If and when it does, some observers will be primed to blame so-called hyphenated Americanism. But it seems apparent after this week that the fissure that divides us most dramatically is less about race or ethnicity than something larger: culture, an unresolved clash of worldviews, mores and norms. It's the morality, stupid.

Indeed, CNN reports that more exit poll respondents called that the most important issue of the election than cited Iraq, the economy or terrorism. Morality is, of course, a code word for antipathy toward gay rights and abortion. Those who shared that antipathy voted overwhelmingly for President Bush.

To say I am merely depressed that he was reelected is to say the Titanic sustained a little paint damage. I speak not from any particular affinity for John Kerry but, rather, from a conviction that Bush's peculiar combination of faith-based zealotry and utter incompetence constitute a clear and present danger to national security and international stability.

After his reelection, someone sent me a note.

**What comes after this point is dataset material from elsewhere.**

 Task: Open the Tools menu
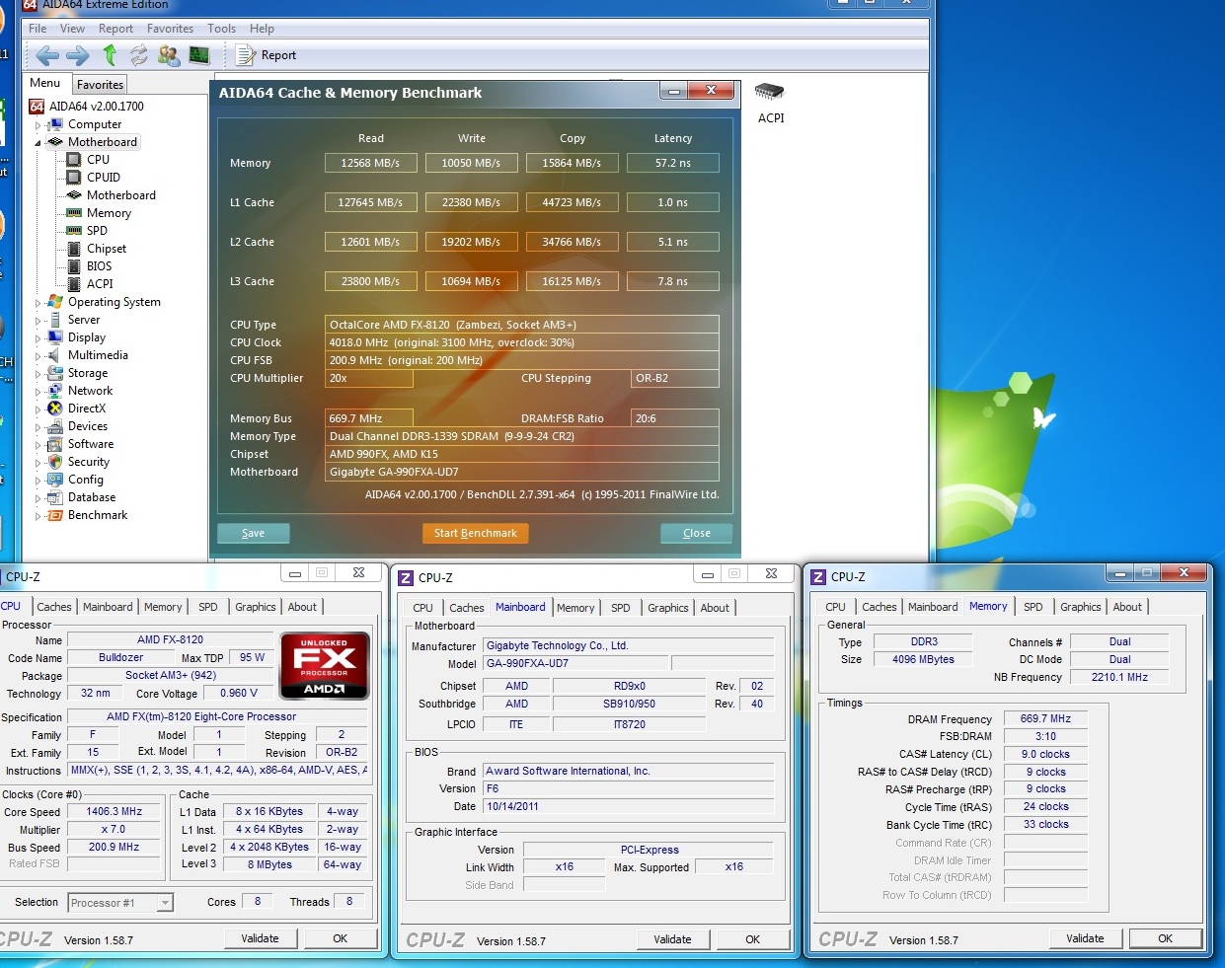[x=221, y=29]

Maybe now you'll understand, he crowed, that you don't represent America. This, based on a victory margin of 3 percent.

The president has issued honeyed words about reaching across ideological lines in the name of national unity. But given that he followed his last election -- an even narrower victory -- by turning to the right on two wheels, it seems a safe bet that he'll take from this victory the same moral as my correspondent. He'll think he's found himself a mandate.

Small wonder that everywhere I go, people are talking about moving to Canada. That's the kind of joke you make when you no longer recognize your country.

That disconnect is not about liberalism vs. conservatism. Agree with them or disagree -- I've done both -- there is a certain pragmatism to traditional conservatives. You know where they're coming from: small government; personal responsibility; fiscal restraint. And their arguments are usually grounded in something recognizable as logic.

But social conservatism is another thing entirely, a mutant strain unhindered by critical thought. These are the nominal Christians whose Bibles are so long on judgment yet so short on compassion, the soldiers of the new American theocracy who want to force creation ''science'' on the schools and deportation on the Muslims. They are the super patriots who regard criticism as treason, the pious moralizers who believe single mothers should be barred from teaching in public schools. They are blind guides who see tens of thousands dying in Iraq and think the defining issue of the election is what gay men do in bed. They give God a bad name.

And their chosen leader is about to embark on his second term as president of the United States.

One nation splitting in two? I hope my reader is wrong.

But if he is not, Tuesday will loom large in history to those seeking to understand why. They'll call it the day the end began.